Articles | Volume 27, issue 4
02 Apr 2009
 | 02 Apr 2009

Simultaneous observation of traveling ionospheric disturbances in the Northern and Southern Hemispheres

C. E. Valladares, J. Villalobos, M. A. Hei, R. Sheehan, Su. Basu, E. MacKenzie, P. H. Doherty, and V. H. Rios

Abstract. Measurements of total electron content (TEC) using 263 GPS receivers located in the North and South America continents are presented to demonstrate the simultaneous existence of traveling ionospheric disturbances (TID) at high, mid, and low latitudes, and in both Northern and Southern Hemispheres. The TID observations pertain to the magnetically disturbed period of 29–30 October 2003 also known as the Halloween storm. The excellent quality of the TEC measurements makes it possible to calculate and remove the diurnal variability of TEC and then estimate the amplitude, wavelength, spectral characteristics of the perturbations, and the approximate velocity of the AGW. On 29 October 2003 between 17:00 and 19:00 UT, there existed a sequence of TEC perturbations (TECP), which were associated with the transit of atmospheric gravity waves (AGW) propagating from both auroral regions toward the geographic equator. A marked difference was found between the northern and southern perturbations. In the Northern Hemisphere, the preferred horizontal wavelength varies between 1500 and 1800 km; the propagation velocity is near 700 m/s and the perturbation amplitude about 1 TEC unit (TECu). South of the geographic equator the wavelength of the TECP is as large as 2700 km, the velocity is about 550 m/s, and the TECP amplitude is 3 TECu.
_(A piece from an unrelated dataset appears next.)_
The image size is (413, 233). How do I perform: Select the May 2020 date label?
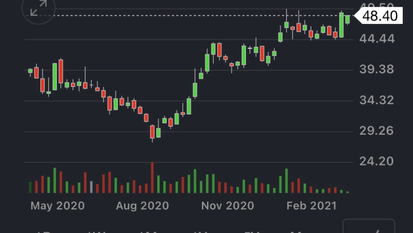pyautogui.click(x=58, y=205)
Concurrently with our observations, the Jicamarca digisonde observed virtual height traces that exhibited typical features that are associated with TIDs. Here, it is suggested that differences in the local conductivity between northern and southern auroral ovals create a different Joule heating energy term. The quality of these observations illustrates the merits of GPS receivers to probe the ionosphere and thermosphere.